**Quoted passage:**
=== Begin Enclosure ===

# someone who loves guns?



## 13HNDY (Jun 4, 2021)

For many years, I have thought of the Glock 19 as being easier to carry, and the 17 as easier to shoot.

A few months back, I got a Gen 4 19 MOS and a DP Pro optic, to revisit the RDS concept. I really like the large DP Pro display, but that same large display makes BUIS a problem. Between that and the funky intensity controls on the Pro, I basically rejected it as a carry possibility. In the last week, I started messing around with my 19 MOS, and as mentioned in another thread, felt like it had a positive impact on iron sight tracking with my CZ Shadow Production pistol.

I have had so much fun shooting the 19 MOS, I decided I would shoot a few USPSA matches in Carry Optics, using a Glock and the DP Pro. Based on past experience with the 19 and 17, I ordered a 17 MOS and another DP Pro to use for competition, figuring it would be better. That pistol arrived yesterday afternoon, and I got to the range this morning to sight in the optic and evaluate how much better it shot than the 19 MOS.

It took about 8 cartridges to get the DP Pro on the 17 zeroed at 25 yards. Then I started shooting drills, starting with the Garcia Dot drill. Following that, I shot a half dozen different tasks, from mixed steel and cardboard USPSA style arrays, to steel at 10 yards, and steel at 25 yards. Here was the stunner -- I shot EVERY task better with the 19 MOS than the 17 MOS. And not a just a tad better, but significantly better.

My guess is the 19 slide is lighter, and tracks flatter. When you take away the sight radius advantage of the 17 with the DP Pro, the flatter tracking really stands out. It is also possible that the difference in the 19 grip is involved, but I have not noticed that in 17 vs 19 shooting in the past. can someone give some info?


----------

=== End Enclosure ===

**Material provided:**
=== Begin Enclosure ===

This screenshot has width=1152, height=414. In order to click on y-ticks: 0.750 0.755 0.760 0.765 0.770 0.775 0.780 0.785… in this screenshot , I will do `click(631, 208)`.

=== End Enclosure ===

**What you should do:** Do these statements agree with the forum post about the Glock 19 and 17 above? For each, answer yes or no and quote the deciding words of the post. (a) Zeroing the DP Pro on the 17 at 25 yards took about 8 cartridges. (b) The poster did better on every task with the 17 MOS than with the 19 MOS. (c) The poster accepted the DP Pro as a carry option.

**Solution for this exercise:**
(a) Yes: "It took about 8 cartridges to get the DP Pro on the 17 zeroed at 25 yards."
(b) No: "I shot EVERY task better with the 19 MOS than the 17 MOS."
(c) No: "I basically rejected it as a carry possibility."